Podemos dizer que cada indivíduo aprende a ser um homem. O que a natureza lhe dá quando nasce não lhe basta para viver em sociedade. É-lhe ainda preciso adquirir o que foi alcançado no decurso do desenvolvimento histórico da humanidade. (LEONTIEV, 1978, p. 267, grifos do autor)

Compreendemos que o pensamento humano também é produto do desenvolvimento histórico e cultural humano, pois é uma forma teórica peculiar da atividade humana decorrente da atividade prática. É na atividade que se dá a transição do objeto à sua imagem, à sua forma subjetiva. Para Leontiev (1983), a atividade do pensamento na sua forma desenvolvida, na forma de pensamento teórico, transcorre sem contato direto com os objetos do mundo material. Assim, “o pensamento teórico de uma pessoa independente não necessita de uma base sensível-objetal justificada, que pode ser representada em sua cabeça de uma forma ideal do reflexo, em forma de conhecimentos acumulados e conceitos abstratos” (LEONTIEV, 1983, p. 32, tradução nossa).

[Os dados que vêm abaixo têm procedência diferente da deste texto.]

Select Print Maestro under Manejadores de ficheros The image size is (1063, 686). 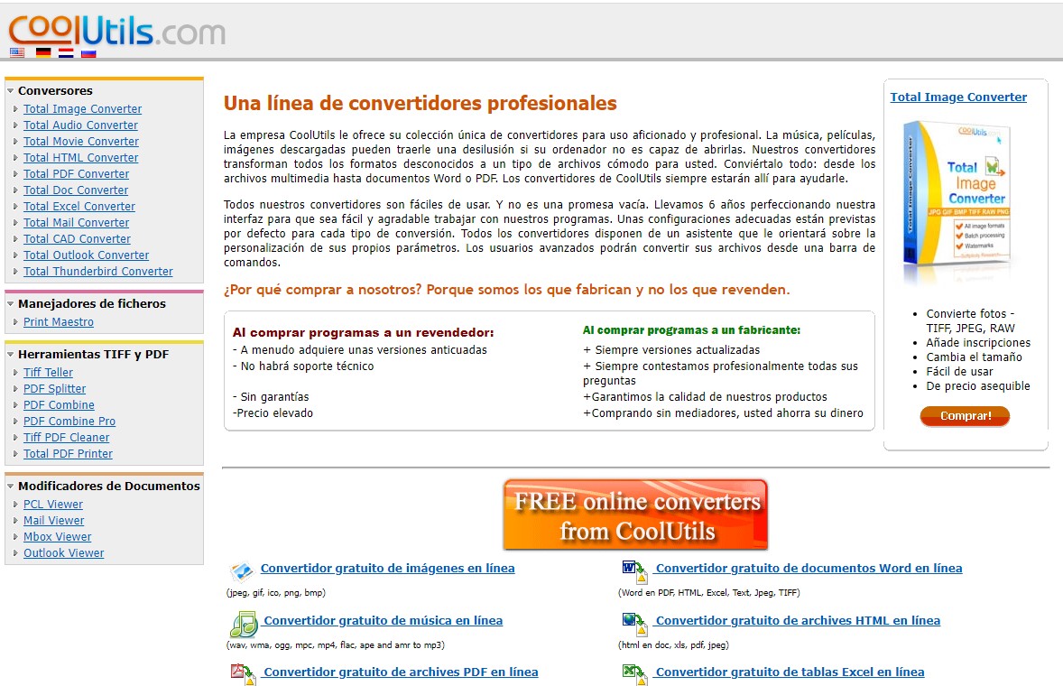[57, 321]
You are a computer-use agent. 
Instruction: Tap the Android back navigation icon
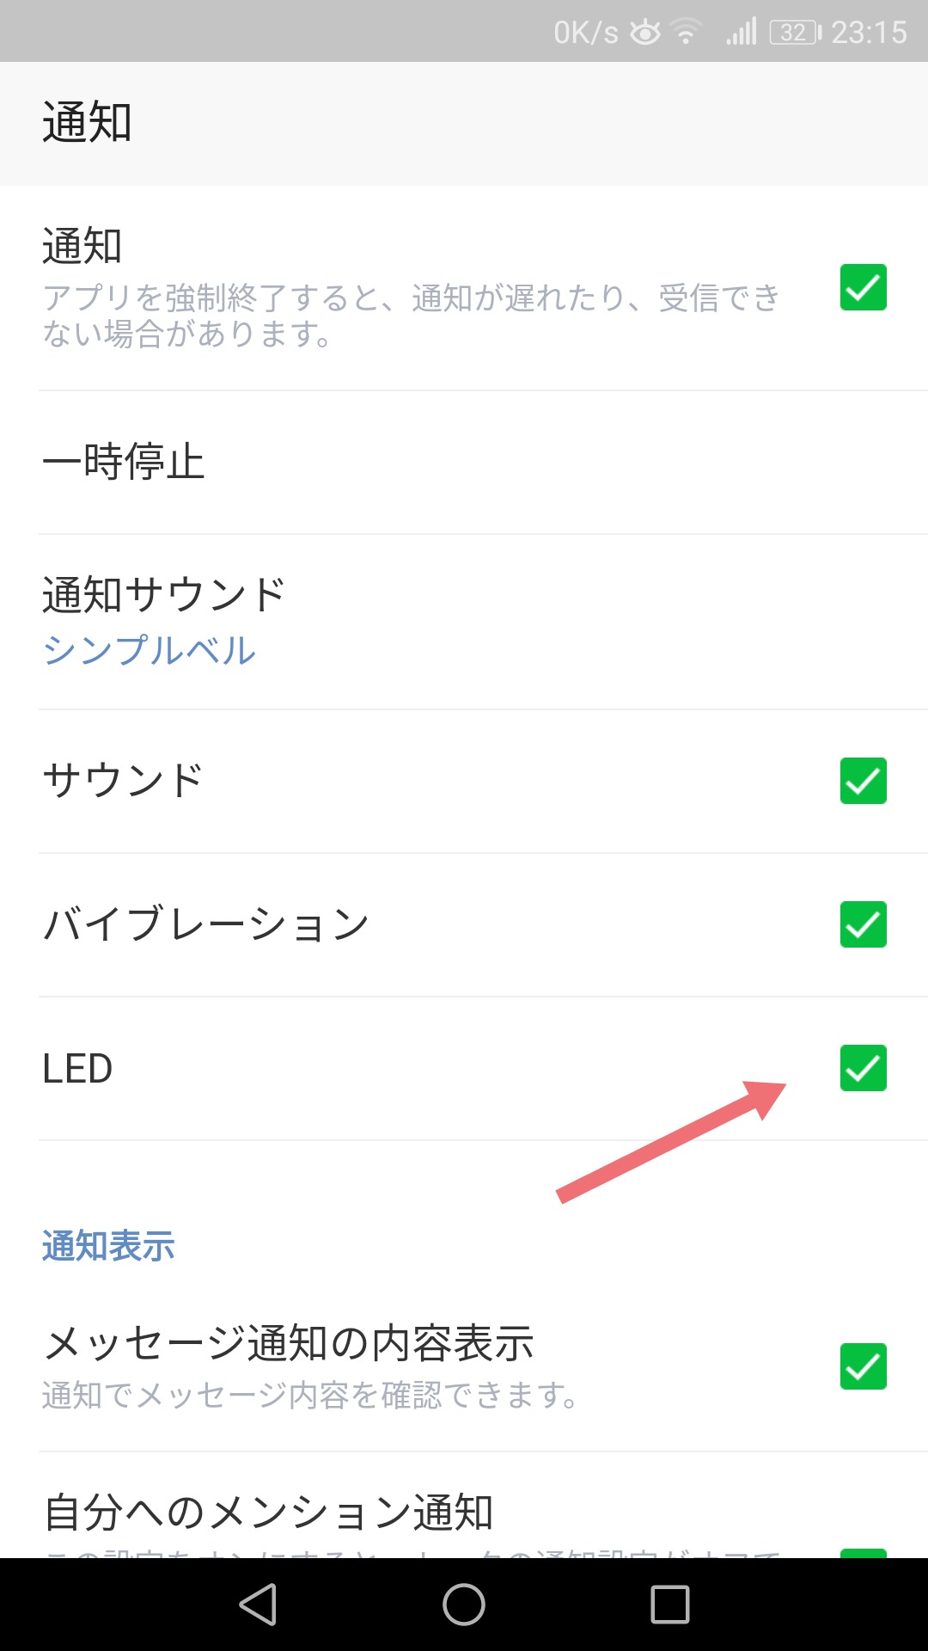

Segundo Martins (2015, p. 37), “a relação entre a apropriação e objetivação ocorre sempre em condições históricas, e, dessa forma, para que os indivíduos se objetivem como seres humanos, é preciso que se insiram na história. Essa inserção dá-se pela apropriação das atividades das gerações passadas”. Para Marx e Engels (2007), a história nada mais é do que a sucessão das diversas gerações, os legados

daquelas que precederam, no sentido que toma a partir das relações com as outras pessoas. Nas suas palavras:

A história nada mais é do que o suceder-se de gerações distintas, em que cada uma delas explora os materiais, os capitais e as forças de produção a ela transmitidas pelas gerações anteriores; portanto, por um lado ela continua a atividade anterior sob condições totalmente alteradas e, por outro, modifica com uma atividade completamente diferente as antigas condições, o que então pode ser especulativamente distorcido, ao converter-se a história posterior na finalidade da anterior, por exemplo, quando se atribui à descoberta da América a finalidade de facilitar a irrupção da Revolução Francesa, com o que a história ganha finalidades à parte e torna-se uma “pessoa ao lado de outras pessoas” (tais como: “Autoconsciência, Crítica, Único” etc.), enquanto o que se designa com as palavras “destinação”, “finalidade”, “núcleo”, “ideia” da história anterior não é nada além de uma abstração da história posterior, uma abstração da influência ativa que a história anterior exerce sobre a posterior. (MARX; ENGELS, 2007, p. 40, grifos dos autores)

Para Saviani e Duarte (2010, p. 426), é através da relação dialética entre a apropriação da atividade humana objetivada na cultura e a objetivação da individualidade, por meio da sua atividade principal, que o homem se forma e se desenvolve como representante do gênero humano.

Em nossa pesquisa, ao buscarmos compreender as relações estabelecidas em uma atividade específica – o Estágio Curricular Supervisionado na formação de professores de Matemática –, procuramos na Teoria da Atividade os aportes teóricos necessários para compreender a relação dialética entre o processo de apropriação e a objetivação de elementos da atividade dos sujeitos para sua constituição como professores.